In hindsight of course that makes perfect sense; the information in the system is most useful at 7am in the morning when everyone is standing around outside a boat shed; not when everyone is in the office in front of a PC.

2) Search Wellington tagging

This new submission for the Wellington City Chorus is correctly tagged with 4 relevant tags; even though the submission form is complete rubbish.

The tag selection form is the quickest, simplest implementation possible; a multiple select box.

It’s terrible for a number of reasons. Firstly, the user has to scroll through a massive list of options looking for possible matches. Secondly, to select more than one tag the user has to know who to perform a multiple select. This involves holding down a button somewhere in the bottom left of the keyboard and carefully clicking on a selection; then having to scroll to your next selection and clicking again (without been able to seen the effect on your first selection).

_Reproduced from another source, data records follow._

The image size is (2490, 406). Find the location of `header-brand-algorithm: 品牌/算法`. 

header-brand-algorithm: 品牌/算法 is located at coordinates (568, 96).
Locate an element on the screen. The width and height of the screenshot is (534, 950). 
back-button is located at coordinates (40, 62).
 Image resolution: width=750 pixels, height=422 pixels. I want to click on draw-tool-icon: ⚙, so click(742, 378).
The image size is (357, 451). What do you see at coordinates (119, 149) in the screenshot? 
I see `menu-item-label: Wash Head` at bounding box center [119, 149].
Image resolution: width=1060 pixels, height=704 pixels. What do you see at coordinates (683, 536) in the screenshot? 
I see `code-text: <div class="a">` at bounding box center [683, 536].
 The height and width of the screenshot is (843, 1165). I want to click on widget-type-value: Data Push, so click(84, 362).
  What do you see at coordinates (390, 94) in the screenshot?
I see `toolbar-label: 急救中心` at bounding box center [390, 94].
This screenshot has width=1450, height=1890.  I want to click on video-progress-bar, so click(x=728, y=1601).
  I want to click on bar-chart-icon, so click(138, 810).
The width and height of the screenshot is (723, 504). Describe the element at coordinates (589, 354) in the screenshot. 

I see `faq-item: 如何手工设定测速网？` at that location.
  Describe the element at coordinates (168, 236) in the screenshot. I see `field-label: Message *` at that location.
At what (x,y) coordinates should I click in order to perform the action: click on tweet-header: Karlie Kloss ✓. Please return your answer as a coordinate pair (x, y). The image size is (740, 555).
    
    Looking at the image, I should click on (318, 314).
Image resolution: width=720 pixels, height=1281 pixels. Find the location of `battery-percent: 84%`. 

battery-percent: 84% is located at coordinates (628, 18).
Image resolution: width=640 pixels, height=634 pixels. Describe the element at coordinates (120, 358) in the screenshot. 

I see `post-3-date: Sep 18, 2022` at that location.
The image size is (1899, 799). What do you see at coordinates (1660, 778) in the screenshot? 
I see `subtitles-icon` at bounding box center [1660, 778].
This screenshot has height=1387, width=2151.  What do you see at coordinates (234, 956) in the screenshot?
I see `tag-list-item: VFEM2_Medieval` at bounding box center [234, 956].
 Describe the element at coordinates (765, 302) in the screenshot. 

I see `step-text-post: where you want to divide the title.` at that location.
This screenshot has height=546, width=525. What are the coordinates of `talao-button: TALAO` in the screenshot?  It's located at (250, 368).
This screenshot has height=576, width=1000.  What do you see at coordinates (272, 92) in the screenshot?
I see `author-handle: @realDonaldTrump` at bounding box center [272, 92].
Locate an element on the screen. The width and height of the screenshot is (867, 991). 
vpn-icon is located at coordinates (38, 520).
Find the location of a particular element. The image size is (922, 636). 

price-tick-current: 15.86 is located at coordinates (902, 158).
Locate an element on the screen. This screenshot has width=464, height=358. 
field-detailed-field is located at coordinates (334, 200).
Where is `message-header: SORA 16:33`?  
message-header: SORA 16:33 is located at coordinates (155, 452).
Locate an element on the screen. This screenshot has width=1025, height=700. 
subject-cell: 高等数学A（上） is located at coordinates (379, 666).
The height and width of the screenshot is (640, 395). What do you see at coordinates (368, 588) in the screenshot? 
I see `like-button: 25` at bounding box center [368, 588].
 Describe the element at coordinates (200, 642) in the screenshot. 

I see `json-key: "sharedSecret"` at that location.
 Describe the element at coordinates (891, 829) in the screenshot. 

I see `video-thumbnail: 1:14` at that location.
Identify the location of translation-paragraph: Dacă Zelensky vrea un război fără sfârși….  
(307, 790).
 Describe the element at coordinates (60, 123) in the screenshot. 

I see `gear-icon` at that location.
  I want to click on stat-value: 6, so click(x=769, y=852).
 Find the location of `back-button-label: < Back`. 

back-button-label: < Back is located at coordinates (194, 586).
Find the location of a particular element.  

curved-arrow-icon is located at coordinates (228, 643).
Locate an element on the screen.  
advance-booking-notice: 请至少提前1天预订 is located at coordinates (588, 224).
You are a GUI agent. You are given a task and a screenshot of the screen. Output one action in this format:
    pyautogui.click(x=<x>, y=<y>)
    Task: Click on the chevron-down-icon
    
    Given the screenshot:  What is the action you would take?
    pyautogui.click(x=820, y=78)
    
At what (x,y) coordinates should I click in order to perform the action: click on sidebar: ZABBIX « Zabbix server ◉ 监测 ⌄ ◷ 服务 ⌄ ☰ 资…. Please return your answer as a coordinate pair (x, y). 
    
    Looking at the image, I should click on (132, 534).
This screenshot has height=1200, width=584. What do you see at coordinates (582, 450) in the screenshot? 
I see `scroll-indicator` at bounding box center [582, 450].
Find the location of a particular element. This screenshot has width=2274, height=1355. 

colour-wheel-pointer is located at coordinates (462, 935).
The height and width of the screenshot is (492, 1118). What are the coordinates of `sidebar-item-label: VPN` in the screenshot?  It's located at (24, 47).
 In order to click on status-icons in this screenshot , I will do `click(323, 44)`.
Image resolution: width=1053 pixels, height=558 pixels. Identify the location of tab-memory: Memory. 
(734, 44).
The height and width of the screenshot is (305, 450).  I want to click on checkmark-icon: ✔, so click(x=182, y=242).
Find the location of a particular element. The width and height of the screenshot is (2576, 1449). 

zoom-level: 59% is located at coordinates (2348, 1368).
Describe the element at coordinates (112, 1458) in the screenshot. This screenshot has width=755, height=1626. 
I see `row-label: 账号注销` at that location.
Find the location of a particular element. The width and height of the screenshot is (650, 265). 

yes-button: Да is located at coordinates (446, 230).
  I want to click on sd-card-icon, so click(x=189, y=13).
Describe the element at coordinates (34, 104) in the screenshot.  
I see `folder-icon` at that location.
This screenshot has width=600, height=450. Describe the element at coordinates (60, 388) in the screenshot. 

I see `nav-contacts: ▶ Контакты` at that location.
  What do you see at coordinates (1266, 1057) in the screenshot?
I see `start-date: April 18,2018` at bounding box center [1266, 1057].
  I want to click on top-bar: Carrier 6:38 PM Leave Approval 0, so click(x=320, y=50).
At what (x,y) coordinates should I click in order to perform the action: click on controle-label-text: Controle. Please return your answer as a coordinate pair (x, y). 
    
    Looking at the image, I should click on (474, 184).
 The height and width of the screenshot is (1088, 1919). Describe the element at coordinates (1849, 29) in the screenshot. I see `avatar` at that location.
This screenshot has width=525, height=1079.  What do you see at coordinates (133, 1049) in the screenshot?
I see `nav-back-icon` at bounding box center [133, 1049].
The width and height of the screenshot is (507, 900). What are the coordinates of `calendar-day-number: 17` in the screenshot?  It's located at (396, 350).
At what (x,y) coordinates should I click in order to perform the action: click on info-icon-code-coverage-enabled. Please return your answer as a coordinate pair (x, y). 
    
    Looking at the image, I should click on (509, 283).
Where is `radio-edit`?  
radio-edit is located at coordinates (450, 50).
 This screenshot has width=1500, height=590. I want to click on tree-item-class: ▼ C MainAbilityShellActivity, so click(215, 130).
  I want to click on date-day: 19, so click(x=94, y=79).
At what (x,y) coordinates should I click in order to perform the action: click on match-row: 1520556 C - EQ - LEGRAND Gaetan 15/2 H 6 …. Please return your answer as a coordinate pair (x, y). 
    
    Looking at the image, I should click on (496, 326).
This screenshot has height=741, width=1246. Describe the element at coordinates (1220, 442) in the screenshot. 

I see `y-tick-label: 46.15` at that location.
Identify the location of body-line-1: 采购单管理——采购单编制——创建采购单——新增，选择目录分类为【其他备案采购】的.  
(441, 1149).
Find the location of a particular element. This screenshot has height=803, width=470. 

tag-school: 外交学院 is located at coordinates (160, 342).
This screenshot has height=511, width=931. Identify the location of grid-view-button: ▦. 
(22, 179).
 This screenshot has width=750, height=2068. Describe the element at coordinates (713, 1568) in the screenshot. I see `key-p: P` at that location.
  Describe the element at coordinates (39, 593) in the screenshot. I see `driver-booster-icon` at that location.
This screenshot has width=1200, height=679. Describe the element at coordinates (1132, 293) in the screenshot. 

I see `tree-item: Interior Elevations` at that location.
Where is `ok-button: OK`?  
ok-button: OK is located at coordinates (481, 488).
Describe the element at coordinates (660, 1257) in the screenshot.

When this was implemented it was primararly for my own use; I expected no one would ever submit more than one tag through that interface.

In constrast, we’ve NEVER had a submission come through that form which didn’t have multiple, correct selections.

It’s a Bug!

Sunday, June 10th, 2007

The spider which was crawling around the side of the laptop screen this afternoon.

A real bug

It’s been far too warm to be working indoors recently, so most of my writing has been happening under the oak trees by the river or around Richmond Green. It’s definately a better working environment than the flat (and almost as good as the trains); creepy crawlies not withstanding.